§ **TASK PROMPT**:
From the records below, output exactly the lines running from the line containing "Click help icon beside Subnet mask" through the line containing "has width=729, height=380.", and no others.

§ **MATERIAL FOR THIS TASK**:
+--

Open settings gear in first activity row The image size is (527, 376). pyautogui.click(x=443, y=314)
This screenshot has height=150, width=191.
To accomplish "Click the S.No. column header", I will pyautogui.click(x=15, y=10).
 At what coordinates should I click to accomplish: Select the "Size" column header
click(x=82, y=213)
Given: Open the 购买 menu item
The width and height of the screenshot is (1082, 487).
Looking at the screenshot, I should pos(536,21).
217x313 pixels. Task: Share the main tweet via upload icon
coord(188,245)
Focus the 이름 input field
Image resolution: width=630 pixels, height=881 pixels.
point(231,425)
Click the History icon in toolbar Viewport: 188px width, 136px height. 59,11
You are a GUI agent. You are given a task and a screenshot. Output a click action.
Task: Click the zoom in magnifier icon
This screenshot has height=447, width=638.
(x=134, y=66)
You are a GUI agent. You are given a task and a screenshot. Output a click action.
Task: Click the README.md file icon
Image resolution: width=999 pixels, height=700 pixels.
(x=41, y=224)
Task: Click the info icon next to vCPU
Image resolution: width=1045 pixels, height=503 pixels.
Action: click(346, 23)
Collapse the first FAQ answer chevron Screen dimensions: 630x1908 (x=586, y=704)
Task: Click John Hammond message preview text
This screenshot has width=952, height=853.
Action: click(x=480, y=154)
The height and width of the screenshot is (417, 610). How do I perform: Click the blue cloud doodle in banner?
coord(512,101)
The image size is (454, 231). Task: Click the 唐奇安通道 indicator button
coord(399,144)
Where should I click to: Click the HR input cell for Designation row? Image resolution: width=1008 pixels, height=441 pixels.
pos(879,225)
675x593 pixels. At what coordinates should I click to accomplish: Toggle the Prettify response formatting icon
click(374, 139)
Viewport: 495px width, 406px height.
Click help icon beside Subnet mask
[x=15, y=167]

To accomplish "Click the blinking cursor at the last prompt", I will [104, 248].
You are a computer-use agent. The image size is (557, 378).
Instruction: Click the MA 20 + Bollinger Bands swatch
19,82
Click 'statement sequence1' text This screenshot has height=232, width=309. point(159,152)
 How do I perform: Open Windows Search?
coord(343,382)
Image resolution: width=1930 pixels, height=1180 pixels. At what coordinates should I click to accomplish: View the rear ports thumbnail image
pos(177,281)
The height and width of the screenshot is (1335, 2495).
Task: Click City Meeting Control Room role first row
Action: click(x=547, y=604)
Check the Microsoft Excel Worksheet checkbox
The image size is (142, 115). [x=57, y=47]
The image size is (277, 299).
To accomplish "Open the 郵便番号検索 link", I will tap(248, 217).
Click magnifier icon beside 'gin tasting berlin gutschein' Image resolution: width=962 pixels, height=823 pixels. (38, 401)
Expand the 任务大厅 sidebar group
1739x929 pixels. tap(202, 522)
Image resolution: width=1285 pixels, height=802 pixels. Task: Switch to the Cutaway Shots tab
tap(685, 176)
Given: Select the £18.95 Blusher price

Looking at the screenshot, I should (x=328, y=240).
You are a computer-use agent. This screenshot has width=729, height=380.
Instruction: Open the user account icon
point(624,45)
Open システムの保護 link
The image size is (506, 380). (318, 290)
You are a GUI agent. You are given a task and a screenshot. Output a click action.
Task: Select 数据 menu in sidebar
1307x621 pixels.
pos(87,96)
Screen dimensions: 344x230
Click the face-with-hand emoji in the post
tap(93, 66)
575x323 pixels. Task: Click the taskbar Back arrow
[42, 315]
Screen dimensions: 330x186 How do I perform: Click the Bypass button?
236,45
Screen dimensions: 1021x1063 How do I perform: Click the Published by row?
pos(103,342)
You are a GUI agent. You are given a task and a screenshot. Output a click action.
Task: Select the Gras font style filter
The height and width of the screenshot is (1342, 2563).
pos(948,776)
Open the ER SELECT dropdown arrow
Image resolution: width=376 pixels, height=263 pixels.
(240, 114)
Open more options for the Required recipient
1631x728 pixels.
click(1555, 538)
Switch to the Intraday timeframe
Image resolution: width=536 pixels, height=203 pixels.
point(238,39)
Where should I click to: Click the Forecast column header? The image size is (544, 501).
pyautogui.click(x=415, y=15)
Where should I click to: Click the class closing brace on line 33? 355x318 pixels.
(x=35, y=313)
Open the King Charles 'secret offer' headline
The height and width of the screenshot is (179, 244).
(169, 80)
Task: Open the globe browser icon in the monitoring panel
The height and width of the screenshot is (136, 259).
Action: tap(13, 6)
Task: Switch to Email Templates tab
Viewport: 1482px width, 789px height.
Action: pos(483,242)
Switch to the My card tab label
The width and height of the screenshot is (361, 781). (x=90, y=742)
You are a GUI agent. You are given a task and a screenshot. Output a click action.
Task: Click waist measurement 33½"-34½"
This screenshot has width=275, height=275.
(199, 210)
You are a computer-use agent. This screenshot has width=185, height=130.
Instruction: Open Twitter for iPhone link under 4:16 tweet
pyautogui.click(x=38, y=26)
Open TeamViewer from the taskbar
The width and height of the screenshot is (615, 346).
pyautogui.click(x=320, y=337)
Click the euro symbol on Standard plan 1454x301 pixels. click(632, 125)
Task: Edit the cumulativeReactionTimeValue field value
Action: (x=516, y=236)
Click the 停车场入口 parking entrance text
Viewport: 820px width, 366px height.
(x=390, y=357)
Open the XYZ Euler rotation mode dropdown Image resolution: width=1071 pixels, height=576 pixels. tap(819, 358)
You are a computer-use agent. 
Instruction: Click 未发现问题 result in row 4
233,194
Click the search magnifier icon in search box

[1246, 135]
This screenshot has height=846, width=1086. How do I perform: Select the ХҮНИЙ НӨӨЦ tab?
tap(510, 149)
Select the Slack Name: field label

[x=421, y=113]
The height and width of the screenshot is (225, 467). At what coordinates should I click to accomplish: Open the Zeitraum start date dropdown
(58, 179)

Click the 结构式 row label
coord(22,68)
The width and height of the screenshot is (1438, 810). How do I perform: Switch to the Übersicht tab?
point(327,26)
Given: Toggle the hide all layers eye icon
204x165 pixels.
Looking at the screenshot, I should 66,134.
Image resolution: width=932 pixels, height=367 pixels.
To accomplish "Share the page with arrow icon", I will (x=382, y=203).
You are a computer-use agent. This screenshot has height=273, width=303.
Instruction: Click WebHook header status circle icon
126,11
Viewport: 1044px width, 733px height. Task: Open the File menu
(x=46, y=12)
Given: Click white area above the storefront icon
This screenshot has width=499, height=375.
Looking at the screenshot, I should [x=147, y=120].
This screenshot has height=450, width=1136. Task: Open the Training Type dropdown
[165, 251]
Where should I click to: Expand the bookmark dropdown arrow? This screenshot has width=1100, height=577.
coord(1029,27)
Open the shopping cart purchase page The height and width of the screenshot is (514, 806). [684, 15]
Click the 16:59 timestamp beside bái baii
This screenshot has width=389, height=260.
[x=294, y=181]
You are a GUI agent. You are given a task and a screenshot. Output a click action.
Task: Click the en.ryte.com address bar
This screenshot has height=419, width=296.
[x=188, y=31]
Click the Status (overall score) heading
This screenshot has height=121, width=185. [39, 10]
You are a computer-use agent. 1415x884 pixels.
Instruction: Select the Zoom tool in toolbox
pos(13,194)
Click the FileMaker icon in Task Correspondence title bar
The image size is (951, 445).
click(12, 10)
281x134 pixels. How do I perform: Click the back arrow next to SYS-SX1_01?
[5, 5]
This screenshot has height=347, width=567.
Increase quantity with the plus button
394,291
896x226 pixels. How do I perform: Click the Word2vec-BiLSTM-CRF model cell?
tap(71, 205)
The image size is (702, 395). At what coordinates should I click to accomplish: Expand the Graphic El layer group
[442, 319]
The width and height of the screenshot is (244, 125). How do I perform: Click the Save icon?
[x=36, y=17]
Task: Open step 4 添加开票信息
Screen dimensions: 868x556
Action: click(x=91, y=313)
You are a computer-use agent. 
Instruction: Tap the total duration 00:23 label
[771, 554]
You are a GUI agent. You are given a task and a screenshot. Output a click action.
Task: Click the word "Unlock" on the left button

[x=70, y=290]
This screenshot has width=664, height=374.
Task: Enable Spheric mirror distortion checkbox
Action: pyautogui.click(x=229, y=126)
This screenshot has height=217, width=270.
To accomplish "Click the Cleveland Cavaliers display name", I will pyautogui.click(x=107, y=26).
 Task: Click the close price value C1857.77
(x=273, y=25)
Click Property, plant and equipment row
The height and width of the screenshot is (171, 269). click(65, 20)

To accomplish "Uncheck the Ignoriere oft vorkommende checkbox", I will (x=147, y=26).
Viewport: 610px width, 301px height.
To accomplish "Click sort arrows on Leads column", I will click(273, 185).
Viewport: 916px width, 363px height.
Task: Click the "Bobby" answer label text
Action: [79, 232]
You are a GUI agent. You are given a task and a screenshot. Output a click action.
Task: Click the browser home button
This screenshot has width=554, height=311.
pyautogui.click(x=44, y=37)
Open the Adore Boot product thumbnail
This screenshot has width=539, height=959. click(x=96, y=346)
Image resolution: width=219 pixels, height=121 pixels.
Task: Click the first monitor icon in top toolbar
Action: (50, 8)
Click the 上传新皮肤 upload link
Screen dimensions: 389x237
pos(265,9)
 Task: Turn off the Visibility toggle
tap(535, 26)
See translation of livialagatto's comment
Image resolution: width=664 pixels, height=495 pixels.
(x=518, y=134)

+--

§ **THE ANSWER**:
Click help icon beside Subnet mask
[x=15, y=167]

To accomplish "Click the blinking cursor at the last prompt", I will [104, 248].
You are a computer-use agent. The image size is (557, 378).
Instruction: Click the MA 20 + Bollinger Bands swatch
19,82
Click 'statement sequence1' text This screenshot has height=232, width=309. point(159,152)
 How do I perform: Open Windows Search?
coord(343,382)
Image resolution: width=1930 pixels, height=1180 pixels. At what coordinates should I click to accomplish: View the rear ports thumbnail image
pos(177,281)
The height and width of the screenshot is (1335, 2495).
Task: Click City Meeting Control Room role first row
Action: click(x=547, y=604)
Check the Microsoft Excel Worksheet checkbox
The image size is (142, 115). [x=57, y=47]
The image size is (277, 299).
To accomplish "Open the 郵便番号検索 link", I will tap(248, 217).
Click magnifier icon beside 'gin tasting berlin gutschein' Image resolution: width=962 pixels, height=823 pixels. (38, 401)
Expand the 任务大厅 sidebar group
1739x929 pixels. tap(202, 522)
Image resolution: width=1285 pixels, height=802 pixels. Task: Switch to the Cutaway Shots tab
tap(685, 176)
Given: Select the £18.95 Blusher price

Looking at the screenshot, I should (x=328, y=240).
You are a computer-use agent. This screenshot has width=729, height=380.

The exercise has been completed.